Les abeilles volent parfois à plus d’un ou deux kilomètres de leur ruche, explique Mme Parkinson. Elles utilisent les informations sur le mouvement visuel qu’elles obtiennent à l’aller pour pouvoir retrouver leur chemin du retour.

Un tapis roulant pour insectes

Pour réaliser leur recherche, l’équipe de Rachel Parkinson a travaillé avec quatre groupes dans lesquels se trouvaient entre 22 et 28 abeilles.

Celles-ci étaient attachées au-dessus d’un ballon supporté par l’air, créant ainsi une sorte de tapis roulant pour insectes, explique-t-on dans un communiqué envoyé par l’Université de la Saskatchewan.

L’abeille était alors installée devant un écran où défilaient horizontalement des lignes verticales, lui donnant ainsi la sensation d'avoir été détournée de sa trajectoire.
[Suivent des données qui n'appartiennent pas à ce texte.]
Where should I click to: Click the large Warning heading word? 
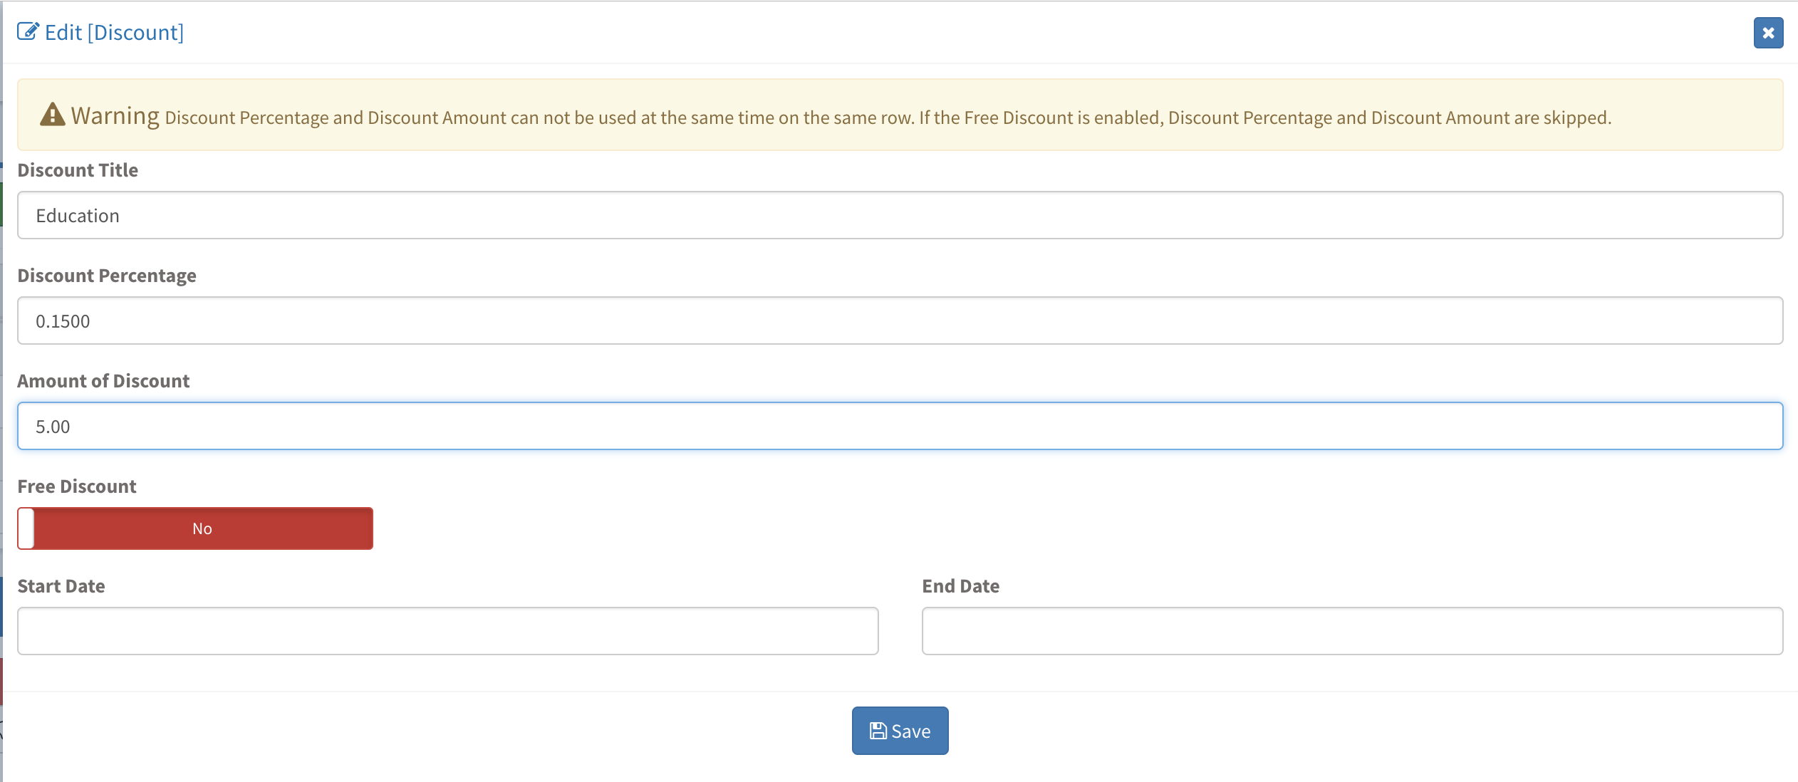pos(115,115)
L'insecte croyait alors devoir réajuster ses mouvements pour revenir en ligne droite.

Le trajet parcouru par l’insecte sur la balle était enregistré puis analysé. Les chercheurs ont ainsi pu étudier sa capacité à contrôler ses mouvements.

Les abeilles ayant été en contact avec les insecticides, contrairement au groupe-témoin, ne tournaient rapidement que d'un côté et ne réagissaient pas au changement de direction du mouvement des lignes verticales.
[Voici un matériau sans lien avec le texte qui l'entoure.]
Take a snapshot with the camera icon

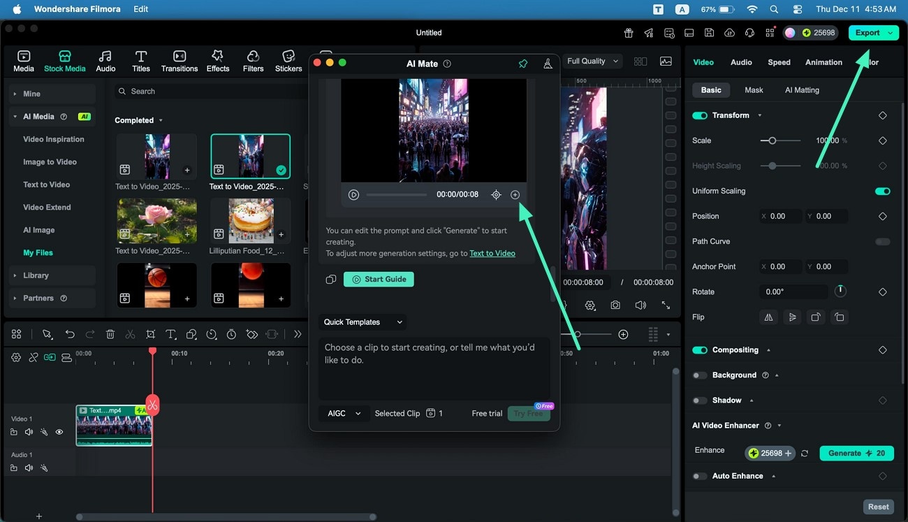(615, 305)
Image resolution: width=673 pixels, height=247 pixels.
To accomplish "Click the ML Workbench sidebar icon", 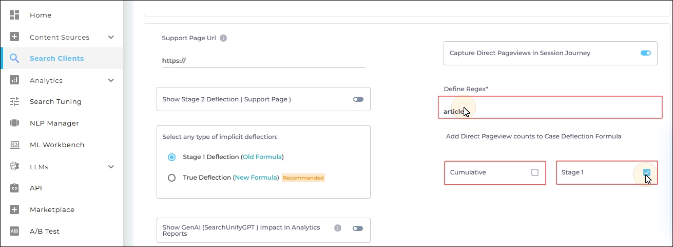I will [x=14, y=145].

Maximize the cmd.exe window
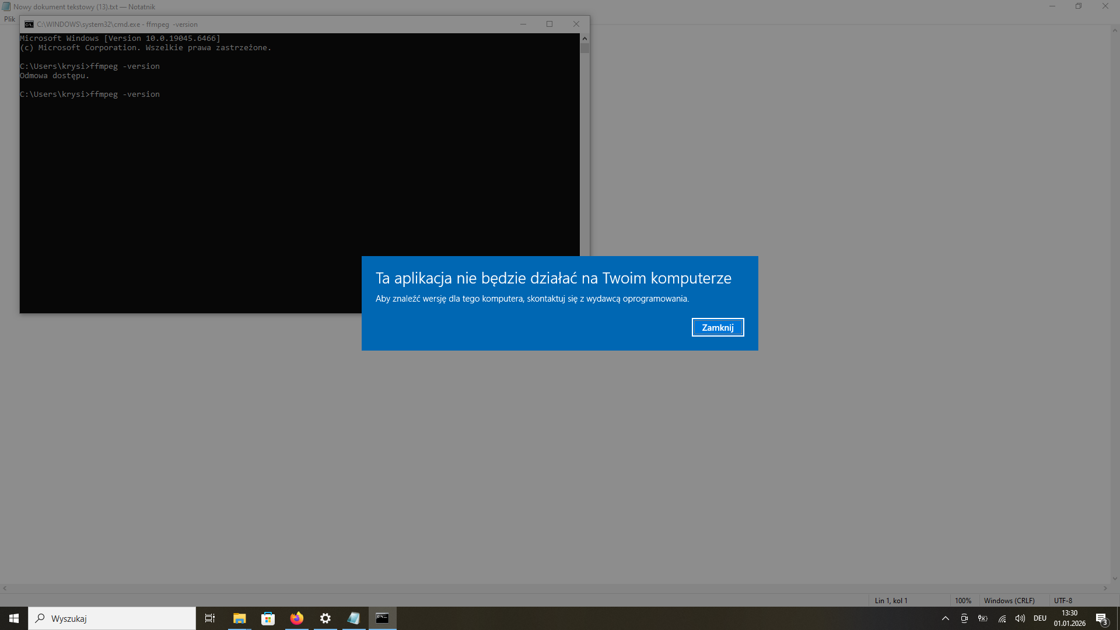[x=549, y=24]
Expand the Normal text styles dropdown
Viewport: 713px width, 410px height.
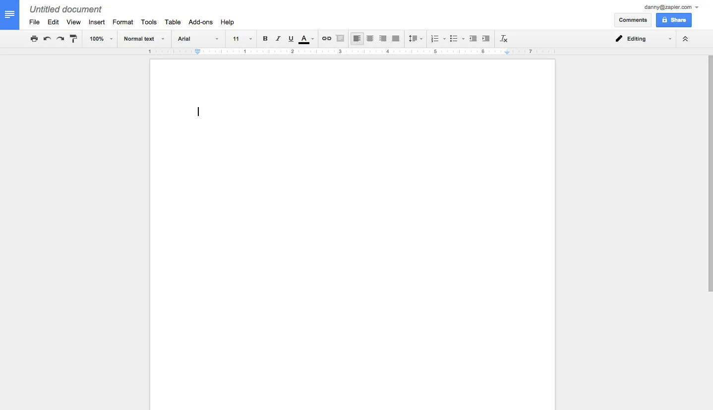click(144, 39)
Cette étude est la première qui démontre que la capacité des abeilles à décoder et à réagir à l’information visuelle était diminuée par les insecticides, explique Rachel Parkinson. Les abeilles utilisent le même type d’information visuelle lorsqu’elles sont en vol pour se stabiliser et s’orienter.

Les chercheurs ont également observé que les abeilles exposées au sulfoxaflor et à l’imidaclopride avaient un plus grand nombre de cellules mortes dans les lobes optiques du cerveau, une région importante pour analyser les informations visuelles. Ce changement ne serait toutefois pas l'unique cause du problème observé lors de l'expérimentation.

Les travaux de Mme Parkinson ont été récemment révisés par des paires et publiés par Frontiers (Nouvelle fenêtre) (en anglais seulement).